Les Occidentaux estiment néanmoins que la menace chinoise est plus importante vu la puissance de la Chine

Je ne vais pas nier l’évidence de cette autre menace, qui est stratégique. Mais la menace russe est plus immédiate. La Chine occupe une position plus avantageuse, car la Russie fait le travail d’attaque et de déstabilisation de manière très ouverte. Il suffit d’écouter la propagande de la télévision russe. Poutine se sent très à son aise. Le fait qu’il puisse d’abord essayer de tuer Navalny, et maintenant décider de le faire mourir lentement en prison, n’a pas suscité de réaction concrète. Et Loukachenko vient quant à lui de commettre un acte de piraterie internationale. Il a fait clairement torturer Roman Protassevitch, qu’il a kidnappé dans les airs. C’est un avertissement pour dire: tout peut arriver. L’impuissance de l’Occident signifie que l’on peut recommencer un tel acte. Bien sûr, Poutine enregistre l’information sur notre passivité. Bill Browder en a parlé dans un récent papier et je me pose aussi la question. Est-on encore en sécurité dans un avion?

* * * * * * *

◆ **CONSIGNE**
D'après l'extrait choisi, pourquoi la Chine occupe-t-elle une position plus avantageuse ?

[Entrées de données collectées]
* * * * * * *

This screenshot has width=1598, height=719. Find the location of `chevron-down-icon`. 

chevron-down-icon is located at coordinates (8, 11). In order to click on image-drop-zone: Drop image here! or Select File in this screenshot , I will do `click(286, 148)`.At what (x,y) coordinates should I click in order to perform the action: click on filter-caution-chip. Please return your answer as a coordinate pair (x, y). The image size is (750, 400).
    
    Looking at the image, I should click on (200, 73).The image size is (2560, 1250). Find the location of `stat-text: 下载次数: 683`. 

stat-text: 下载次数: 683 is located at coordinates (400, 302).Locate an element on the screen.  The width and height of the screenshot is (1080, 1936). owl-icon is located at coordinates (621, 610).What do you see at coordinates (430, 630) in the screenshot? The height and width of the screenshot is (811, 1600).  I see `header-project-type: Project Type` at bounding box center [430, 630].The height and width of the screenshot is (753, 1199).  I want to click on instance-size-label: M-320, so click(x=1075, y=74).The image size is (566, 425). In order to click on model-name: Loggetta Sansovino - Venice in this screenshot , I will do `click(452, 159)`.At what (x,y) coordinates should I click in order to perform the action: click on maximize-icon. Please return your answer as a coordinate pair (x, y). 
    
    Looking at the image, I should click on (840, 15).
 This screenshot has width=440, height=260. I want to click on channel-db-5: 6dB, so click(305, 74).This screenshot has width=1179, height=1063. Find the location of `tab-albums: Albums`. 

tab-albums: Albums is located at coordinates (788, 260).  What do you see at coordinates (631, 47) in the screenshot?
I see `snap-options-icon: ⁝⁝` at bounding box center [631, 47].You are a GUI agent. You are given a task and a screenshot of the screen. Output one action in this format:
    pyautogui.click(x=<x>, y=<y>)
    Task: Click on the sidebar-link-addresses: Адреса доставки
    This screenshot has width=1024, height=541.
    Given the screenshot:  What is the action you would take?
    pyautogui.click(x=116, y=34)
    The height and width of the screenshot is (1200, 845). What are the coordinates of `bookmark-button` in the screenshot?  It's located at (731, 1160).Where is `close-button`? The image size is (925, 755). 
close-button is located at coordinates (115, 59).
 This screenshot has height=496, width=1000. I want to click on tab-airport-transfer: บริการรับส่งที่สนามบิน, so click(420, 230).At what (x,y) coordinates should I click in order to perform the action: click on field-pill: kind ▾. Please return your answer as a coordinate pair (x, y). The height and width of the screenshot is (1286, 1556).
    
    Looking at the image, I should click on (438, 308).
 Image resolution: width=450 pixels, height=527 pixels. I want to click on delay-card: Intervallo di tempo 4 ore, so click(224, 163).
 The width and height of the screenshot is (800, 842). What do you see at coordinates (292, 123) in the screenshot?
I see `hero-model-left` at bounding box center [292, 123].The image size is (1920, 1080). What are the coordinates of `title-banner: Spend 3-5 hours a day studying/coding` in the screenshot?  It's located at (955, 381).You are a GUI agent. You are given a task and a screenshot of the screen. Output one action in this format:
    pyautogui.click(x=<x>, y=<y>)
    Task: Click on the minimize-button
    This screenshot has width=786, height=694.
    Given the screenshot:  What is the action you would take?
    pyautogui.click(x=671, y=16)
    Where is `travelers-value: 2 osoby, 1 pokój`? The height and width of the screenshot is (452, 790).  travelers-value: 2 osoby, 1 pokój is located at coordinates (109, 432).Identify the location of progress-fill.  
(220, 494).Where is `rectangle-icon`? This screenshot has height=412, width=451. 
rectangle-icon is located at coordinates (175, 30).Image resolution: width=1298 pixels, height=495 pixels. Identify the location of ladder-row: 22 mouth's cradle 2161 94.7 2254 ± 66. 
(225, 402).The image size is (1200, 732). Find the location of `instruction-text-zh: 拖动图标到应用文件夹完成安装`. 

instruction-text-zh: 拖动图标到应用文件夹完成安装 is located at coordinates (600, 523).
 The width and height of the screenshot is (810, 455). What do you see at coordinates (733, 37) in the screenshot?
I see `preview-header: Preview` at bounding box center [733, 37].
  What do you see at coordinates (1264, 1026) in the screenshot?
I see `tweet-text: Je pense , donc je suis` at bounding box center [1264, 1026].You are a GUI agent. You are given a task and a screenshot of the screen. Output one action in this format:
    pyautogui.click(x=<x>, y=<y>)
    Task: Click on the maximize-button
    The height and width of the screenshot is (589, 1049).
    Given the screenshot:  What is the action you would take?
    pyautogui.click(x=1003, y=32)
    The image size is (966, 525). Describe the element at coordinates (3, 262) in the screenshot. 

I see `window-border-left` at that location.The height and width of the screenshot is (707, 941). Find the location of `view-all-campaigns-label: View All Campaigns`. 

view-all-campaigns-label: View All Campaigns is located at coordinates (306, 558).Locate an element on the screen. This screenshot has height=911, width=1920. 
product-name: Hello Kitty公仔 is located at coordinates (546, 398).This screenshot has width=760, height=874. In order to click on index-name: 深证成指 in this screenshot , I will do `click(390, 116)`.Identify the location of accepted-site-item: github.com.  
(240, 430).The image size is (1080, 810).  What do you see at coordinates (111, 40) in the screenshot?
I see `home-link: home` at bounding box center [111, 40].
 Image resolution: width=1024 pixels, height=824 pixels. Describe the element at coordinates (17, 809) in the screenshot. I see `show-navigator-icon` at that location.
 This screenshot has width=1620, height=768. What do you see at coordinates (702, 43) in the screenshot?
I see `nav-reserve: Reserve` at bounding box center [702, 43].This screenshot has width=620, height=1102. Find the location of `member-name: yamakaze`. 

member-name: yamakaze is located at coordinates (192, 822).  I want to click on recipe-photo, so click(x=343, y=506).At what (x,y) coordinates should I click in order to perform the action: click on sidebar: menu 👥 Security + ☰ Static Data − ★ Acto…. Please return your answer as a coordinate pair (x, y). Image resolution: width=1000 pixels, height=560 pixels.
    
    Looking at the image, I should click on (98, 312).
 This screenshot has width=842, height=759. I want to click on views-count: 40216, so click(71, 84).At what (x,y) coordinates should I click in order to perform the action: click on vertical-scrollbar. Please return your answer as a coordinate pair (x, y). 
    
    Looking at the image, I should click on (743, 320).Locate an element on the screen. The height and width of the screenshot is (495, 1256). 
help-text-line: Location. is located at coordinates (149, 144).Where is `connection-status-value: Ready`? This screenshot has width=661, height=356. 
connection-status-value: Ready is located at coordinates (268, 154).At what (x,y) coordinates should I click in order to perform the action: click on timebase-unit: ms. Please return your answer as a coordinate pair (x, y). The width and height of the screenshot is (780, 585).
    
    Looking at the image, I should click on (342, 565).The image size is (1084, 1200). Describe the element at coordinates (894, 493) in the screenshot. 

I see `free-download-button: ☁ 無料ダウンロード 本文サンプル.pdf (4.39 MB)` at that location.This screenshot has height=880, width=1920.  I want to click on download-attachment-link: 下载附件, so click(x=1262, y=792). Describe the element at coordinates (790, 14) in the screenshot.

* * * * * * *

◆ **CORRIGÉ DÉTAILLÉ**
Parce que la Russie fait le travail d'attaque et de déstabilisation de manière très ouverte.